Interaction of a gold(i) dicarbene anticancer drug with human telomeric DNA G-quadruplex: solution and computationally aided X-ray diffraction analysis

Abstract

The bis carbene gold(I) complex [Au(1-butyl-3-methyl-2-ylidene)₂]PF₆, ([Au(NHC)₂]PF₆ hereafter), holds remarkable interest as a perspective anticancer agent. The compound is stable under physiological like conditions: its original structure is retained even in the presence of excess glutathione (GSH). Previous studies revealed its high cytotoxicity in vitro that correlates with the impairment of crucial metabolic and enzymatic cellular processes (Magherini et al., Oncotarget, 2018, 9, 28042). Here, the interaction of [Au(NHC)₂]PF₆ with the human telomeric DNA G-quadruplex Tel23 has been investigated in solution by means of high resolution mass spectrometry.

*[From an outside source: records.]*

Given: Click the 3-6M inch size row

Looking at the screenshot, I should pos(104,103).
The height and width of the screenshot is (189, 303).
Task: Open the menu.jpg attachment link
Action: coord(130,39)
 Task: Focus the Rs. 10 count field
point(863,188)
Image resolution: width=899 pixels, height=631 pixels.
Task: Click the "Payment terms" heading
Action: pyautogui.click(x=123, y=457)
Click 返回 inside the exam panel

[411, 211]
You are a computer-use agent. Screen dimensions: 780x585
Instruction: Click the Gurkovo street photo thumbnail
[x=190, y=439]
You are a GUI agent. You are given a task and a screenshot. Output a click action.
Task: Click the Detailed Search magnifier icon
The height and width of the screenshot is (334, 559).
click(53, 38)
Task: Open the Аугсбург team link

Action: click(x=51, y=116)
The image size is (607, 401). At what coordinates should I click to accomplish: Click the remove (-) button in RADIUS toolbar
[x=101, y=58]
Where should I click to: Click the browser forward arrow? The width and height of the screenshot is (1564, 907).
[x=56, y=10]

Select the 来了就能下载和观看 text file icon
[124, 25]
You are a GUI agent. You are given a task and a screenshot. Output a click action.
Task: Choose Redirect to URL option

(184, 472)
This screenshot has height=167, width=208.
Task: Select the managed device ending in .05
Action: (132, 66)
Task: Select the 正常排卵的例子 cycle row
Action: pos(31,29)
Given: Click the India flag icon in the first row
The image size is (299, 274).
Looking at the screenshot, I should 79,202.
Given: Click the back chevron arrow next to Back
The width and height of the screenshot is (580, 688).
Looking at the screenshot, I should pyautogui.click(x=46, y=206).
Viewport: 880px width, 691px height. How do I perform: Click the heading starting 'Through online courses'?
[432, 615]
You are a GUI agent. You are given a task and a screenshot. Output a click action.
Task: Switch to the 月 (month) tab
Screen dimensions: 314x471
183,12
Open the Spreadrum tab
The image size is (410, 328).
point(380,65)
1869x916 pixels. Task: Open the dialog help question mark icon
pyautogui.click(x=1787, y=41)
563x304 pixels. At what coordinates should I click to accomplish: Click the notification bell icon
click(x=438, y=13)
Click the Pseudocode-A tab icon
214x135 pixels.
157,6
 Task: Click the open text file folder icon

ESI MS experiments well document the formation of stable 1 : 1 adducts between the biscarbene gold complex – in its intact form – and the DNA G-quadruplex Tel23. Next, through independent biophysical methods, we show that [Au(NHC)₂]PF₆ binding does not significantly affect the G quadruplex melting temperature nor its conformation. The crystal structure for the [Au(NHC)₂]⁺/Tel24 adduct was eventually determined by a joint X-ray diffraction and in silico simulation approach. Through the careful integration of solution and solid-state data, a quite clear picture emerges for the interaction of this gold complex with the Tel23 G-quadruplex.